Oh, I get the point – I just have no faith in our electorate at the moment. As per Martin’s latest post – the Republicans think their voters are morons. And since 1980 they’ve been right. Why would that change now?
. . . Banana Republicans in similar situations who’ve similarly painted themselves into similar corners and . . .
. . . I like it! In fact “my cup runneth over with [schadenfreude]” as a result!
As a result of a discussion on a blog where I posed the question of whether the percentage of Republicans still supporting Trump is based on declining Republican registration and thus a smaller number of real voters, I decided to go to the latest registration numbers for Colorado (Feb 1 2019) and found the following: Unaffiliated 38%, Democratic 30%, Republican 28% and 5 other parties 4%.
Cory’s going to need a huge chunk of unaffiliated voters to win re-election. From what info I have on my county, unaffiliated voters tend to vote Democratic more often than Republican and many are left of the mainstream Democratic Party.
That is why the GOP got crushed in Colorado in the 2018 elections. Suburban women and Independents abandoned them in droves. Neither party can win election in CO without Independents, and the GOP embrace of Trump has caused massive defections to the Dems.
There is no reason to think that CO will be a swing state in 2020.
The original National Emergency bill didn’t allow for a veto, but that piece was overturned by the Supreme Court because the 2/3 majority to override a veto is in the Constitution. Congress should have cancelled the whole law for that part being unseverable.
The GOP is not weak or lacking in principles. They are a strong majority/minority opposition party. They do not believe in any role for government, thus making it impossible to agree within the party to move any policy forward. They have no DACA policy, no healthcare policy, no trade policy, no energy policy, no education policy, no immigration policy, no abortion policy. They gave everything to the donald and he issues EO signed with a magic marker. I have always expected the hear a beep beep when the donald turns to EO around for photos. That beep beep you hear when clowns want to accent some part of their act.
WTF was Mitch McConnell thinking supporting Trump on this?! As Senate Majority leader, one would think he would jealously guard his congressional power rather than cede it to this dangerous imbecile.
I guess not. And I guess he’s not nearly as smart, or Machiavellian, as he’d like to think he is. Instead, he comes across as weak and craven — which, of course, he is.
The damage McConnell has done to constitutional norms and the rule of law in our country is incalculable.
He doesn’t care about anything but tax cuts, packing the courts with right wing bigots and protecting his majority in the Senate.
The Constitution and separation of powers means less than nothing to him. But, this still doesn’t help Republicans. He can spin as much as he wants, this is Trump slapping the GOP Senators in the face.

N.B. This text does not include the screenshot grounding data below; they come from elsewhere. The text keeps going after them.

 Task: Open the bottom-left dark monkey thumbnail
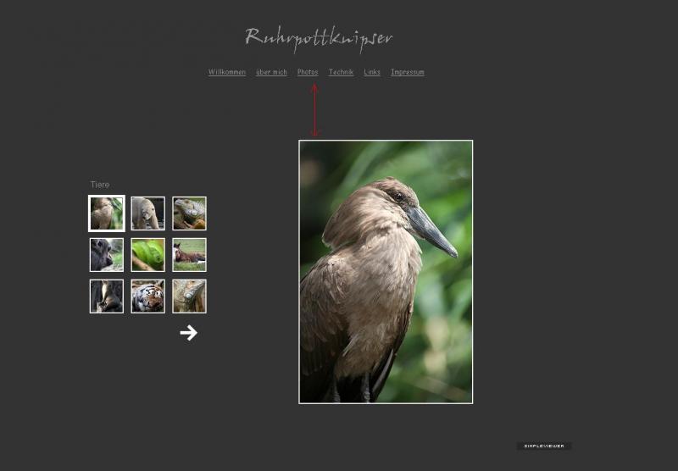(x=107, y=296)
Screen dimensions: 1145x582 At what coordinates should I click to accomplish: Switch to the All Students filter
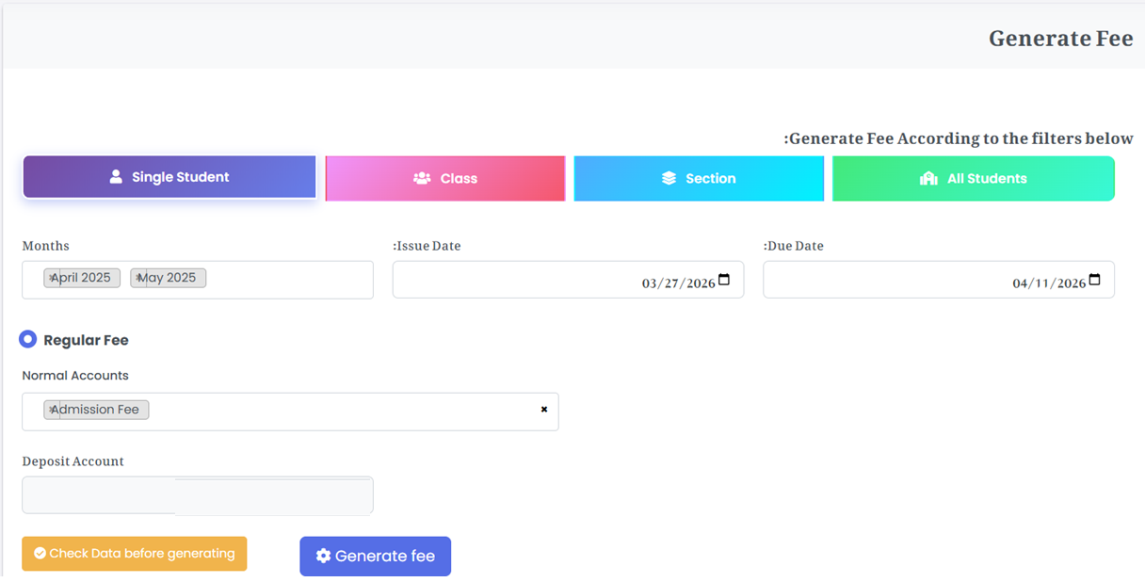point(973,178)
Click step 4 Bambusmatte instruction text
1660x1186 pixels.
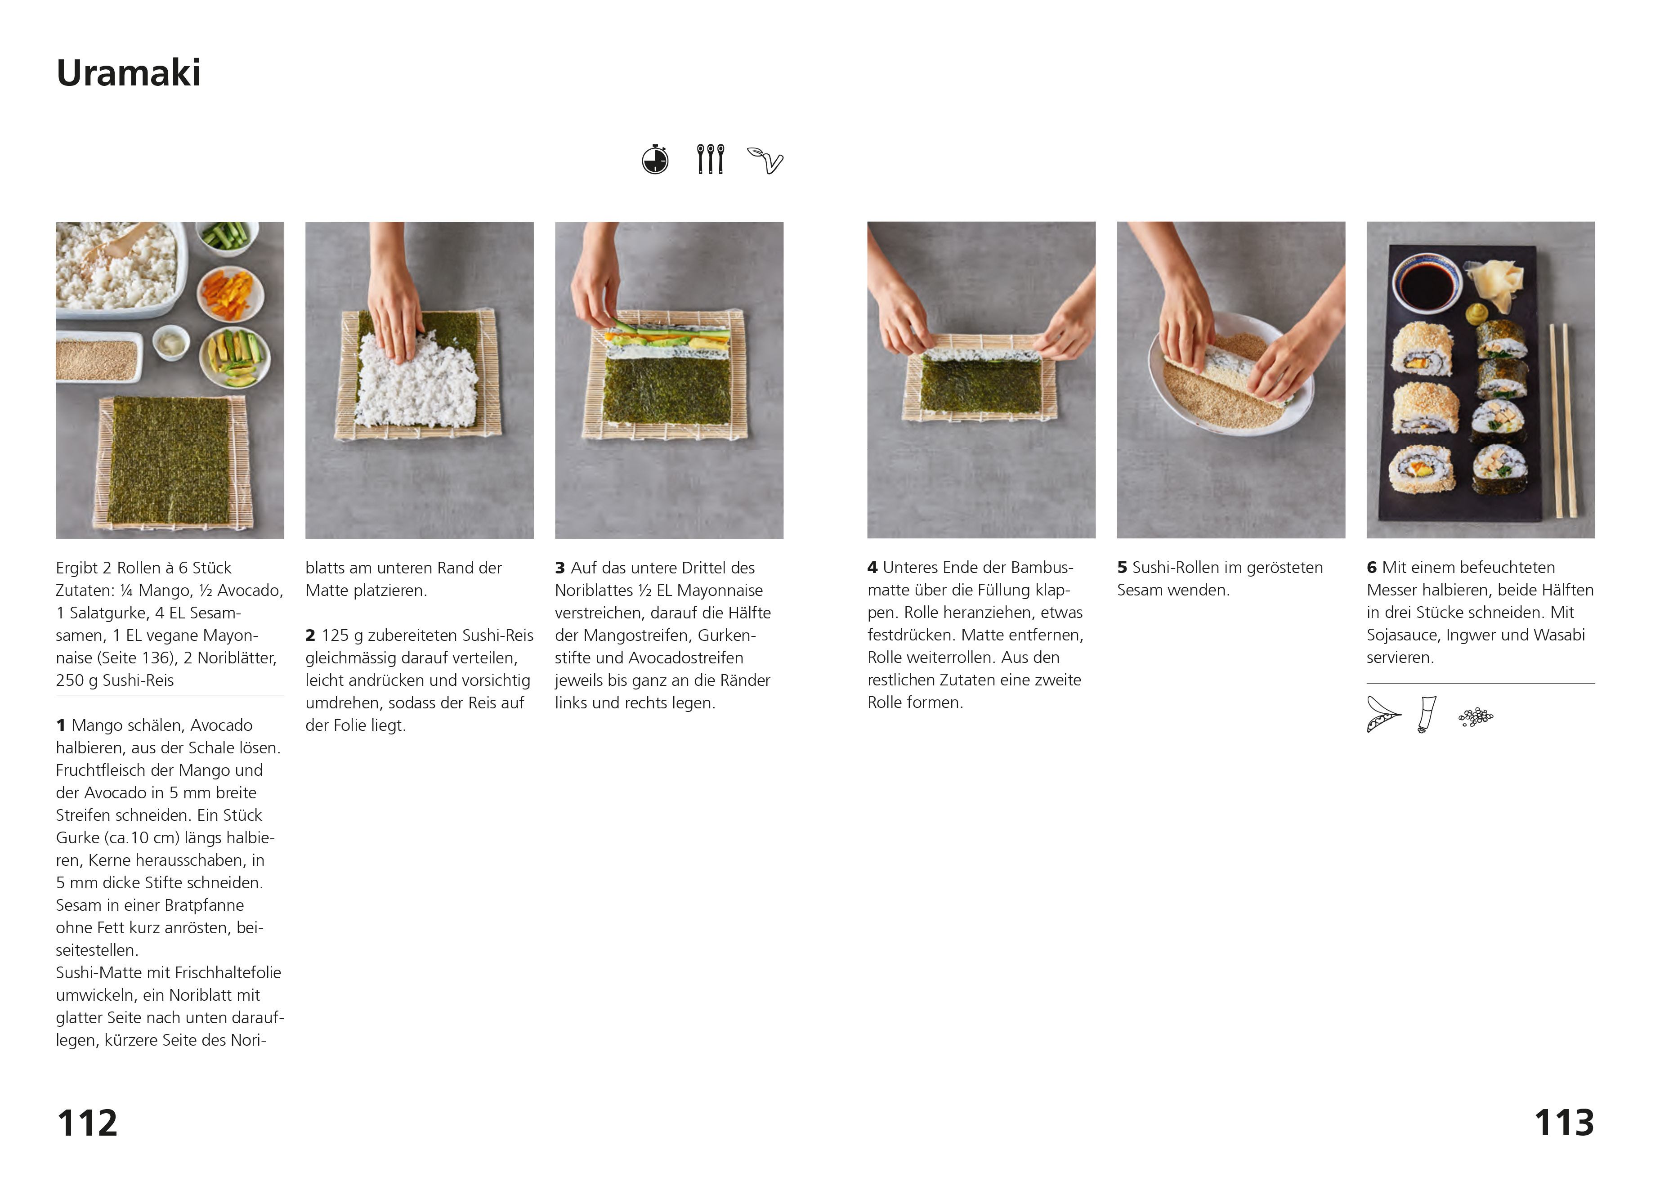[x=976, y=635]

First he signaled he would support the clean budget resolution without Wall funding. Then Trump got criticized by Fox News bigots. Then he switched and demanded wall funding. Then he shut down the government for over a month dragging their polling #s down. Then they had to endure more wrath from the useful idiots in the base, then they had to cave and vote to reopen the government with less wall funding than Democrats offered originally.

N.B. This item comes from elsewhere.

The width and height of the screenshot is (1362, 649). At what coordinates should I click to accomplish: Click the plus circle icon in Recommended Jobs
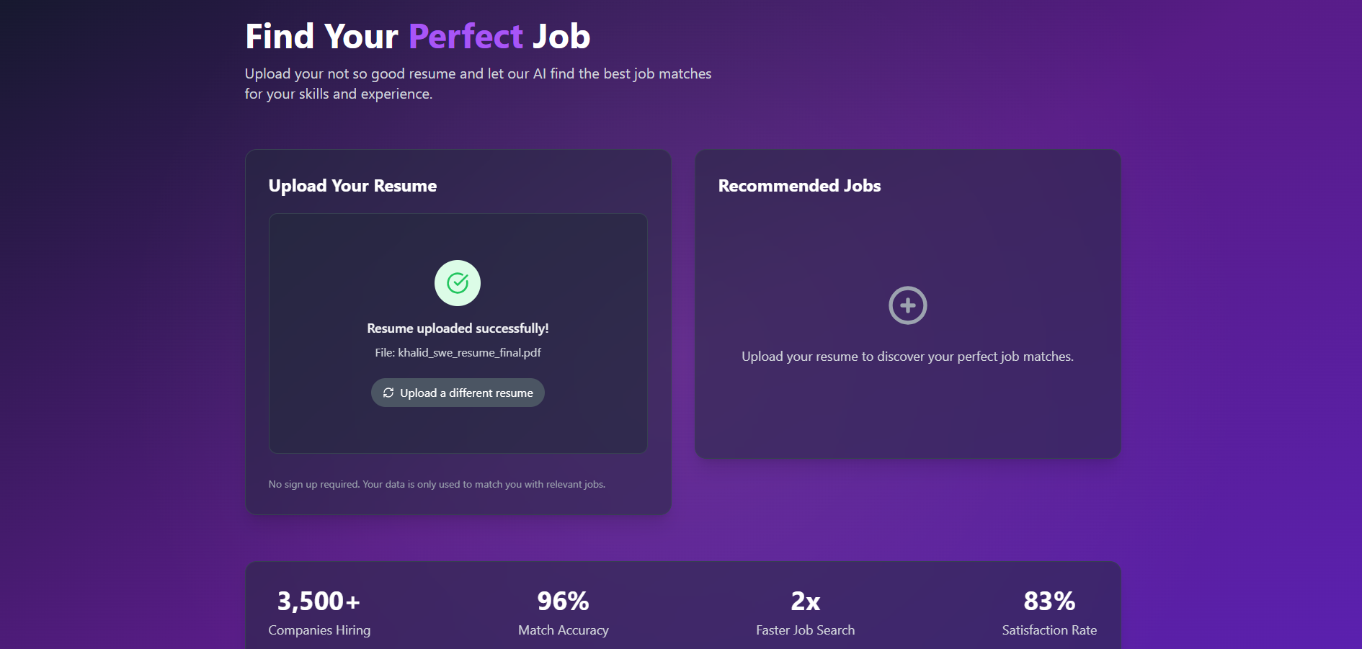pos(907,305)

Now they are forced to vote on the emergency declaration which is widely unpopular in their states. Then, after the de-certifying resolution passes, they have to vote again to sustain Trump’s veto.
All this is going to be used against them in 2020 and beyond. And they got exactly NOTHING out of it. NO wins, not even a tie.
Trump gets his emergency, they get criticized from both sides as corrupt useless tools, or obstructionist “Deep Staters”. Either way they lose.
Is it truly hell for them if they can’t overturn the veto? All they have to do is sit back and hope the court overturns it for them? Cowardly? Yes. Hell? Probably not.